Key Stage 3
The courses we follow in the department are built upon the aims and objectives of the Suffolk Agreed Syllabus. We aim to ensure that all pupils understand and appreciate the nature and diversity of religious belief and practice, and why these are important and influential for faith communities.
All pupils should be able to:
develop a sense of their own identity and worth
become more aware of the reasons why people commit themselves to beliefs
appreciate how language and art is used by faith communities to evoke or express religious feelings and beliefs.
For more detailed information about what is studied each term in Years 7 to 9, please see the Parents’ Curriculum Guides in the Learning/Curriculum section of the school website.
Key Stage 4
What will I learn?
This course is divided into two components:
Component 1: The study of beliefs, teachings and practices from Christianity and Islam
Students should study the beliefs, teachings and practices of Christianity and Islam specified in the specification and their basis in Christian and Islamic sources of wisdom and authority. They should be able to refer to scripture and/or sacred texts where appropriate. Students should study the influence of the beliefs, teachings and practices studied on individuals, communities and societies. Common and divergent views within Christianity and Islam (in the way beliefs and teachings are understood and expressed) should be included throughout.

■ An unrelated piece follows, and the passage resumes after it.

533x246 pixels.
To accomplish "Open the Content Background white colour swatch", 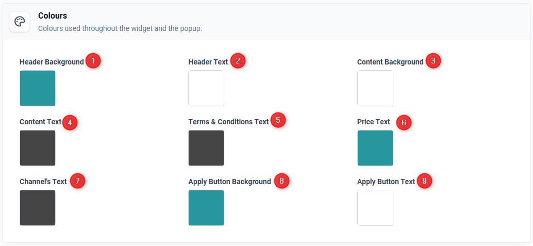I will point(375,88).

Component 2: Thematic Studies – Religious, philosophical and ethical studies
Students should consider different religious, philosophical and ethical arguments and their impact and influence in the modern world. They should be aware of different perspectives on the issues studied, within and/or between religions, as well as non-religious views. Students should demonstrate their understanding of religion through their application of teachings from religion and beliefs and through specific references to sources of wisdom and authority including scripture and/or sacred texts as appropriate.
- Religion and life
- Religion, peace and conflict
- Religion, crime and punishment
- Religion, human rights and social justice
You will learn how Christians have responded to each of the moral and philosophical issues and will be expected to express and develop your personal viewpoints.
How will I be assessed?
This AQA course is assessed by two 1¾ hour written examinations. The GCSE course is now linear. Pupils will take both component examination question papers in the summer term of Year 11.
How will I be taught?
You will be taught by a mixture of teacher-led presentations, whole-class discussions, small-group discussions (focused on developing problem-solving skills through the exploration of various case-studies), classroom tests, and watching provocative and stimulating DVDs. We engage in 'e-mentoring', supplying resources such as spare DVDs, and responding with students via e-mail.
The moral issues component provides an excellent basis for study of Religious Studies (i.e. Philosophy and Ethics) at A Level.